From the first line to the last, copy the material exactly and leave the pictures out.

Data records.
*** Begin section ***

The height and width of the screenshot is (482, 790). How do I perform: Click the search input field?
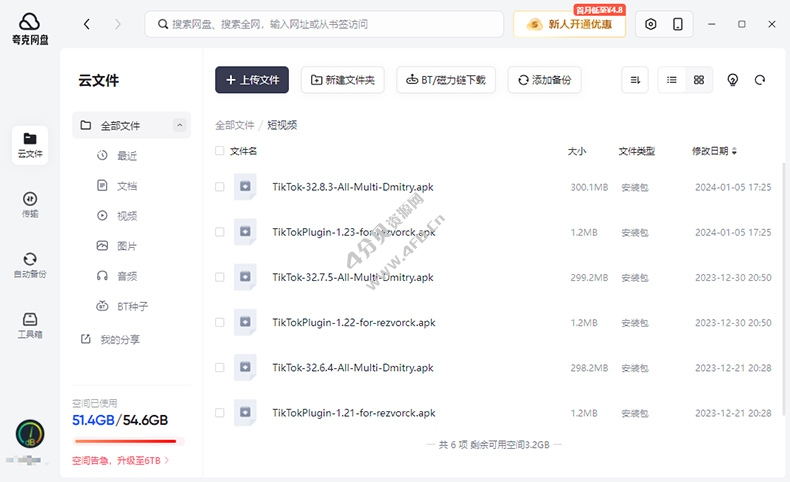(330, 24)
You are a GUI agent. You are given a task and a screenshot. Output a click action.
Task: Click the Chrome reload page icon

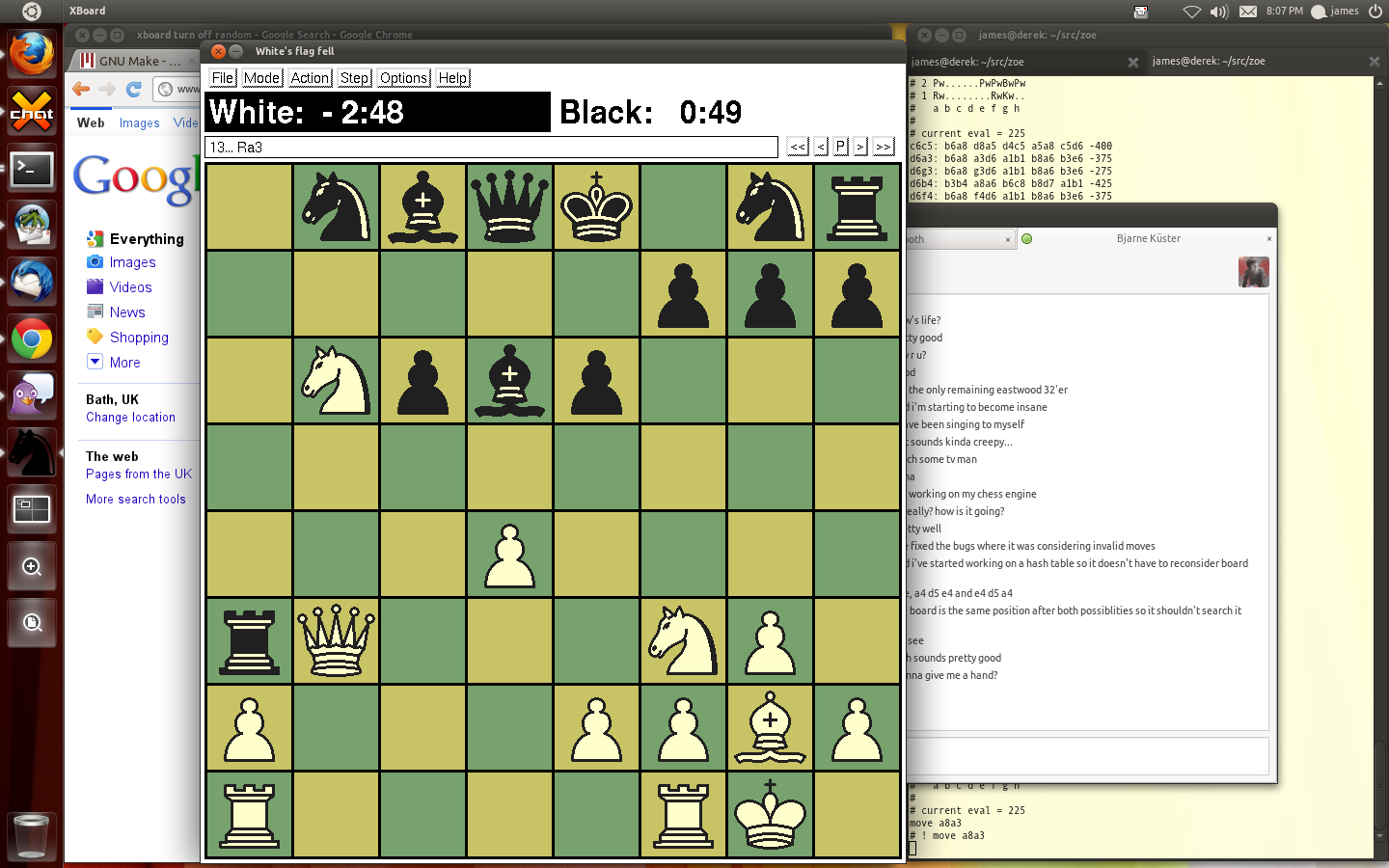coord(134,89)
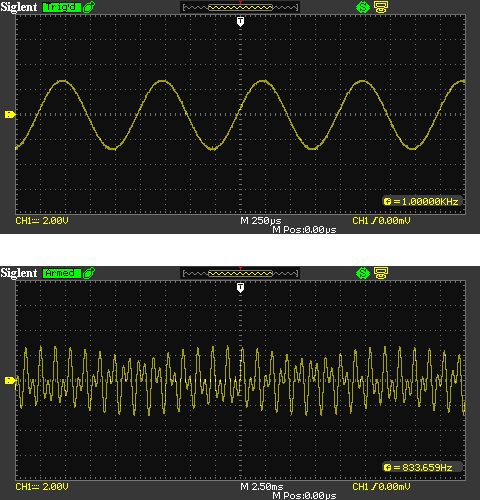The height and width of the screenshot is (500, 480).
Task: Click the M 250µs timebase label
Action: click(x=261, y=221)
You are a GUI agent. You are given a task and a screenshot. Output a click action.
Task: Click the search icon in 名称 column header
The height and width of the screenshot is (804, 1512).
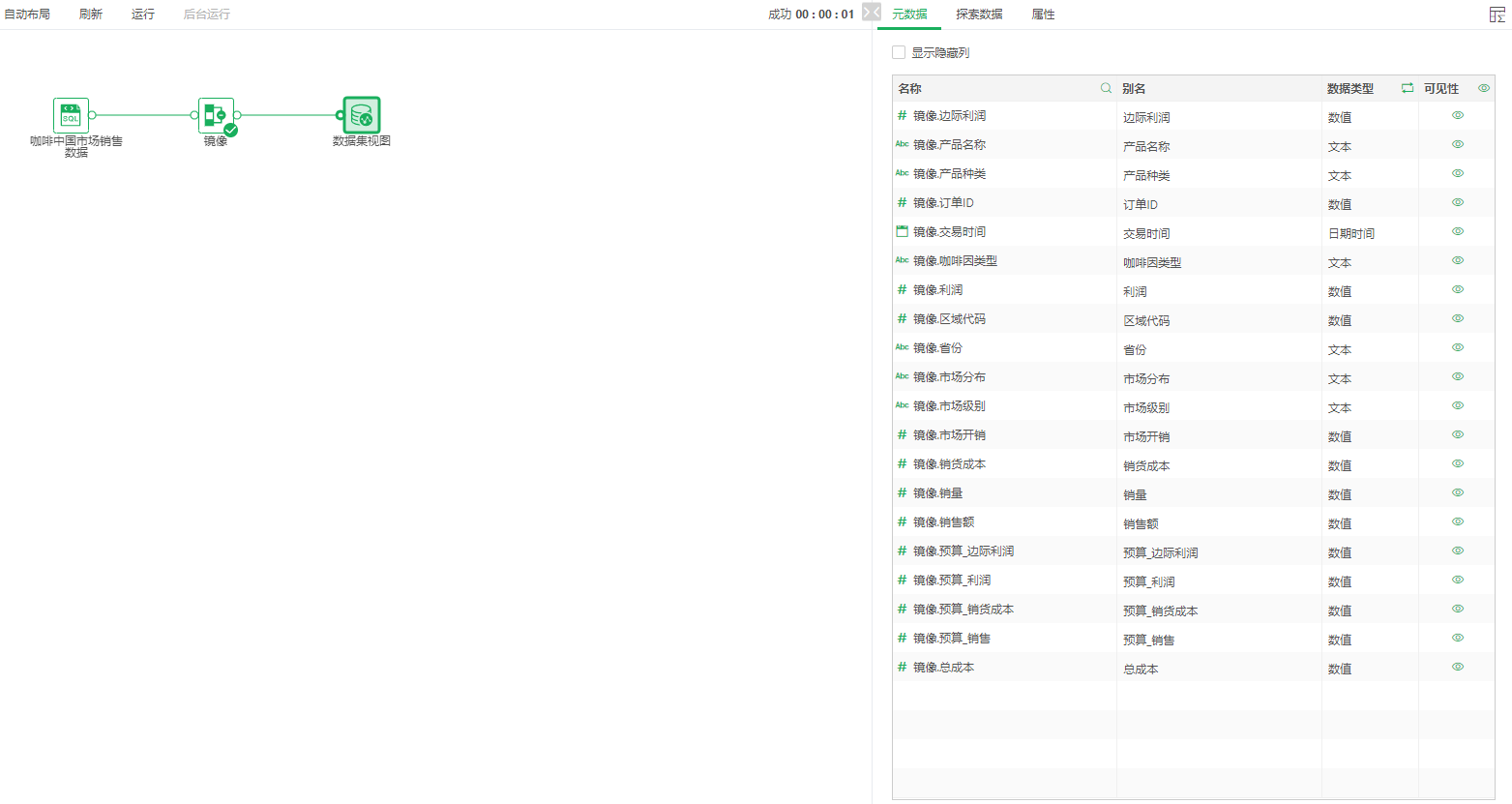[x=1106, y=88]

*** End section ***

Answer box.
The height and width of the screenshot is (482, 790). How do I perform: Click the search input field?
(330, 24)
You are a GUI agent. You are given a task and a screenshot. Output a click action.
Task: Click the Chrome reload page icon

coord(134,89)
The height and width of the screenshot is (500, 480).
Task: Click the M 250µs timebase label
Action: click(x=261, y=221)
You are a GUI agent. You are given a task and a screenshot. Output a click action.
Task: Click the search icon in 名称 column header
The height and width of the screenshot is (804, 1512).
[x=1106, y=88]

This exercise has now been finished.